What counts in a boundaryless organization is knowledge sharing, interdependency among people, trust and mutual accountability. Business relationships are informal and people come together when they share a common need or problem.
As boundaries are blurred, organizations are experimenting with outsourcing, crowdsourcing, cloudsourcing, etc.

5. Corporate social responsibility

Today’s organizations attach importance to doing business that is focused on economic performance (Profit), with respect for the social side (People), within the ecological boundary conditions (Planet) (=the triple P approach).
And being corporate responsible is more than just making a one-time donation, or putting in an hour of volunteer work every year. Companies that practice social responsibility as part of their everyday business model prove that a dedication to charitable initiatives goes a long way, both for the cause and their reputation. Some examples of successful socially responsible companies are Google, Microsoft, Walt Disney Company, BMW, Lego, …
Take Lego. Operating a responsible business towards children is firmly rooted in the company values and mission. They actively put effort into product safety and responsible marketing to children.
No longer a nice-to-do, corporate social responsibility is now a reputational imperative

6. Decentralization

Organizations are experimenting with more self-management and more `market-like’ structures.
Flattening hierarchies and decentralized responsibility are getting more and more attention. In decentralized structures, responsibility for decision-making is broadly dispersed down to the lower levels of an organization. Front-line units are self-managing; able to set their own strategies and self-correct if needed. Decentralized structures behave a bit like markets where human activity is coordinated with little or no top-down control.

7. Test & learn rather than plan ahead

Organizations need a vision rather than a plan and experiment with fail-fast concepts.
`Fail fast’ is a concept which comes from the software industry. It refers to a strategy of trying something, getting fast feedback and then rapidly inspecting and adapting. In the case of great uncertainty, it is often less expensive to start working on a product, learn whether one has made a good decision and, if not, kill it fast before more money is spent.
Google X’s Rapid Evaluation Team is a small group within Google that prototypes ideas, builds and tests them in search of “the Next Big Thing for Google”. The motto of Astro Teller, the head of Google’s “moonshot factory” is: “If you want to succeed, try a little failure first”.
Another example: General Electric –the company founded by Thomas Edison in the late 1800s –is a massive company with revenues of about € 140 billon and more than 300,000 employees.
Some years ago they realized they had become complex and bureaucratic. In response to that they launched FastWorks, a new operating model based on lean start-up principles: constantly experimenting, learning and iterating while putting the customer at the center of everything they do.

All these trends connect to each other. They are making organizations more like “the market” and may lead us to a new understanding of organization. An organization that is more like a network, more open, agile and managerless.

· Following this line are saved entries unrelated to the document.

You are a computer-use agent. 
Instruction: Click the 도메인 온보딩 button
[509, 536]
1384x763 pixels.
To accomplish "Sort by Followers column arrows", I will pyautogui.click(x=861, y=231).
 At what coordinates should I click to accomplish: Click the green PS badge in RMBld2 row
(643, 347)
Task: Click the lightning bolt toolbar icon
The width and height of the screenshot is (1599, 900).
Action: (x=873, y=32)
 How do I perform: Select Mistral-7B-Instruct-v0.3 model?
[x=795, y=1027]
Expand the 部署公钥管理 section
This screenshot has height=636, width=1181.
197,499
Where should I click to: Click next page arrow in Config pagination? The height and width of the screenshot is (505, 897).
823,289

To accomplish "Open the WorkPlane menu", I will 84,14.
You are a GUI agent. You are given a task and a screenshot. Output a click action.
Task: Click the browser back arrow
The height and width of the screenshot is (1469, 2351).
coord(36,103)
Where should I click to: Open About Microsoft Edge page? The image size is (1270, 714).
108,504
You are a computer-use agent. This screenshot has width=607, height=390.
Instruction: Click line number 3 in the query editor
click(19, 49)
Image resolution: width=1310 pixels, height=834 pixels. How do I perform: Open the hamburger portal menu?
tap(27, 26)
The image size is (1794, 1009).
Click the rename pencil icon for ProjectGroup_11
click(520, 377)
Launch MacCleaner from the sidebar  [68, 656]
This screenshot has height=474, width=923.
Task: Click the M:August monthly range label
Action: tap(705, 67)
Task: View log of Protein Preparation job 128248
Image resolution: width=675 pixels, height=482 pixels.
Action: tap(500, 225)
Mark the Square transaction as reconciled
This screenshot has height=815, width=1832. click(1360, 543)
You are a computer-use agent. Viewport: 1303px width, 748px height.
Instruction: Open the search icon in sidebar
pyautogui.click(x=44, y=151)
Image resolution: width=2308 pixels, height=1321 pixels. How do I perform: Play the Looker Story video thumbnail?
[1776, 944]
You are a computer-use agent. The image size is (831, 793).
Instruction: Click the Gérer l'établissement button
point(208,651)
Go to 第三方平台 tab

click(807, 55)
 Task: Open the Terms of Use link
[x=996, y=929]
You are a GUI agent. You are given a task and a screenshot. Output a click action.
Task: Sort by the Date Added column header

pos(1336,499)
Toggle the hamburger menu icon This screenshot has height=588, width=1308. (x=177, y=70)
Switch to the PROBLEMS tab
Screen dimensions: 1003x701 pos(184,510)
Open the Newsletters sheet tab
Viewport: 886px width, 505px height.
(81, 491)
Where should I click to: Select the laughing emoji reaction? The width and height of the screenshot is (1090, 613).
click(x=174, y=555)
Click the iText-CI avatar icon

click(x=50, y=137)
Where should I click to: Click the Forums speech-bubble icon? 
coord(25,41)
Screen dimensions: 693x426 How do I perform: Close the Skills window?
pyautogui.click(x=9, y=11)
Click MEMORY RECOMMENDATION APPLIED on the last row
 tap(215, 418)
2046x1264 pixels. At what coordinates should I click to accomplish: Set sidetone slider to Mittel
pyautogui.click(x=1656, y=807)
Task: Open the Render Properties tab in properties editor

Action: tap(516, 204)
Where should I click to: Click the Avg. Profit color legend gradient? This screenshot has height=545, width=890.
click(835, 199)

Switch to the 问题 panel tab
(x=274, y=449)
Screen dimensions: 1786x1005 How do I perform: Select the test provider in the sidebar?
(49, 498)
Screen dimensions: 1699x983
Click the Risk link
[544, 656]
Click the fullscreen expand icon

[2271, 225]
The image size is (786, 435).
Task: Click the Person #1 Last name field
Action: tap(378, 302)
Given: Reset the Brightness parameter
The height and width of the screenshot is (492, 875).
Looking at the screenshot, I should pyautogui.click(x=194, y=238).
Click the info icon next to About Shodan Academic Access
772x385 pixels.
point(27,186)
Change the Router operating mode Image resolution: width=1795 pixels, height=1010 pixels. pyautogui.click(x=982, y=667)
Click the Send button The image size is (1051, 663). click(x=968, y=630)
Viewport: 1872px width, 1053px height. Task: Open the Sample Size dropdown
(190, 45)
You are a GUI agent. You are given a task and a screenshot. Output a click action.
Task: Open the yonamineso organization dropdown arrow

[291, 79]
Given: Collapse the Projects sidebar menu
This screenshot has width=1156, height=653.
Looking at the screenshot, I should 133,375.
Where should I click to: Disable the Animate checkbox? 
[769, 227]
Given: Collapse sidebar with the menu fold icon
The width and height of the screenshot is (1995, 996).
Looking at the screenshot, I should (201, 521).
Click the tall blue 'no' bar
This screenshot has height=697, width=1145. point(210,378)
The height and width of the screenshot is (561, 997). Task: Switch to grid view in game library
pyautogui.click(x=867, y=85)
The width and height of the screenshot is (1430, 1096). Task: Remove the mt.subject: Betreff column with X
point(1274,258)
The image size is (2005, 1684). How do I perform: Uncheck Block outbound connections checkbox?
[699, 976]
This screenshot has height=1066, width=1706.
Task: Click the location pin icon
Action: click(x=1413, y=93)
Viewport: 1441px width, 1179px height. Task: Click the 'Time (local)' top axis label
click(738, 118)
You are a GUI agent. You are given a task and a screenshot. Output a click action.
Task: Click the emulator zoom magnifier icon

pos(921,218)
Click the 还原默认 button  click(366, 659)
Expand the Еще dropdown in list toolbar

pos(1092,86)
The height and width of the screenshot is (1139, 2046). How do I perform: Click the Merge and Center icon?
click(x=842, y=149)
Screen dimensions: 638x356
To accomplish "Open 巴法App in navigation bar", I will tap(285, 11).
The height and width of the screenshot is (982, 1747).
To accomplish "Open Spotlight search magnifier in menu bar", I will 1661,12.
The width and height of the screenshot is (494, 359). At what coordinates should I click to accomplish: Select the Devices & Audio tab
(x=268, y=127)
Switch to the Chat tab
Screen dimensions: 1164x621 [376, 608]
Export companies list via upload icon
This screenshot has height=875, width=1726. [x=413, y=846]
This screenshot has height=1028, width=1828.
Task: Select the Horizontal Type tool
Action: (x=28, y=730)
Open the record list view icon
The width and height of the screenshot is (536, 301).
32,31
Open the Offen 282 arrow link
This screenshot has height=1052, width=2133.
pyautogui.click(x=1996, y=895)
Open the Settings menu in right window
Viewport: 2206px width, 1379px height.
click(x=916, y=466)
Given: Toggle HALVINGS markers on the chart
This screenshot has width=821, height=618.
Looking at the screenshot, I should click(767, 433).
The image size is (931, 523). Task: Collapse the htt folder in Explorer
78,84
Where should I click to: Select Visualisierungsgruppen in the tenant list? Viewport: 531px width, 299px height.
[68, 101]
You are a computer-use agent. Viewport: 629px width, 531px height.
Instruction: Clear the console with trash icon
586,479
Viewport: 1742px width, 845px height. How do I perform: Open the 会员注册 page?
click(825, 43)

The smart organizations have already been making the necessary investments to adapt to these trends. They have left behind the baggage of the old economy and adopted new ways of working and collaborating.
Modern organizations – no matter how big they might be—should behave more like a modern start-up. Tech-savvy, agile, customer-centric, boundaryless, corporate responsible, free from hierarchy, innovative and always-learning.

One more thing to learn from start-ups? They have more fun. I’m struck by how seriously we take ourselves on management boards and in meetings. I know large companies have scale, complexity and regulations—all that stuff, and we do need to take our jobs seriously—but not ourselves. We should make fun of ourselves much more often.